Friday, April 15, 2016

I'm A Dancer Now...Really!


A lot has happened since I last wrote.  It's been a very busy 6 months...with kids, and work and dance.  I am a dancer now...and it's fun.  It may not have started out that way, but now I can honestly say that my weekly classes are FUN.

With a lot of practice and the help of the Resident Dancer (aka Angela), a very patient Miss Kylee, and with the encouragement of my fellow dancers, I now have a routine learnt and engrained in my brain.

Dance classes were overwhelming and "scary" to begin with, and brought back memories of Elementary school, where I didn't quite fit in, felt like the outsider and wondered if I would ever belong.
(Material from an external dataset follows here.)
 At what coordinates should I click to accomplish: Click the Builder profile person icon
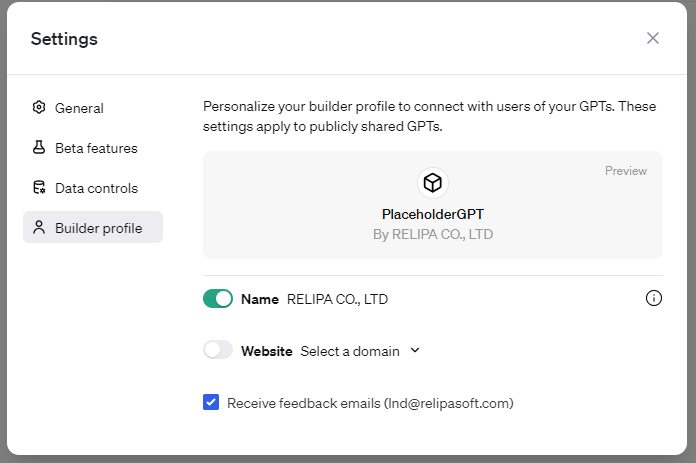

Angela went with me every week to watch from the foyer so she could learn the choreography to teach me at home.  We practiced together every night, sometimes 4 or 5 times until I mastered the choreography and was ready to add on. Then I would come to class and look in the mirror and feel self-conscious again. Sometimes (and I'm not sure how this happened as I'm the parent) Angela was the one saying all the right things to make me feel better and boosting me up after an overwhelming dance class.  She got me through the first 4 months...telling me (she says she was honest) that I picked up choreography quickly, just like she can.

So I "mastered" the first few weeks of choreography easily...and then just as I thought "hey this isn't so bad..I got this", dance threw me a curveball...a step that didn't come easily and one I had had only done in class one week.  The "Pony Step"...a simple set of steps done to the beat of our music and one I felt completely stupid at.  I struggled with this step for over a month, feeling determined but discouraged at the same time.  Angela broke this step down for me at home into 4 sets of 1-2-3, gradually speeding up her counting as I learnt the step.  Over Christmas holidays with 3 weeks off from dance, she helped me figure out this step.  You will not believe how good it felt to hear Miss Kylee say the first week of dance in January, "Nice Pony Step, Brenda" with the thumbs up!!!

Since Christmas, the weeks have flown by, and week by week we added on choreography until we came to our ending pose, about 15-20 seconds before our dance is finished.  At the beginning of the year once we figured out we were going to be Cheerleaders, my fellow dancers decided that maybe I should be lifted and/or "tossed".  Being scared of heights, I immediately said "NO" to the tossing but okay to the lifting.  So there we were about to choreograph our "lift" and I'm trying to be positive and not let anyone know just how worried I was about it.  My knees aren't the best, they act up at times for no reason and going up stairs can be pretty painful at times. So far my knees haven't hurt going up and down from our lift, which isn't hard; I'm not up that high and the girls are supporting me when I'm up and help me coming down.  Believe it or not it feels pretty good up there...for me it's more then overcoming the heights, it's overcoming my not-so-great Elementary school days.

My first time on stage for Dress Rehearsal at the end of February was crazy!!  The first two times we practiced was incredibly funny and full of screw-ups, but the third time through was pretty good.  I haven't been on stage since I was 14, singing with my classmates in our last Christmas concert.  I have never been on stage with less than 20 classmates, and never dancing.  I am 1/6 of the class...and I am no longer afraid of that.  I have learnt that the stage isn't as big (yes, it's bigger than the studio floor) as you think from the audience when you're up there on it.  You have more room to move so you make your dance steps bigger.  Life sometimes feels big too, overwhelming and scary, and so do the things that have happened in your past.  Getting over stuff sometimes takes time, but dancing has given me a chance to express myself the way I had wanted to as a child but never felt I could.  I have been told by my friends that I am brave and have more courage than they do because I am dancing on stage...and yes it does envolve that, but so does dealing with things that your life throws at you. I will have Angels sitting in the audience watching me when I dance on stage for the first time April 30...my Mom and Dad. I wish they were here!

So if you see me dancing on stage, that's me fulfilling a dream I have had since I was a little girl. When you see me up in that "lift", that's me overcoming my fear of heights, and my fears of feeling like I don't fit in. Life is all about taking chances and having the courage to try something new. I'm still having trouble saying the words..but I really am a dancer now!!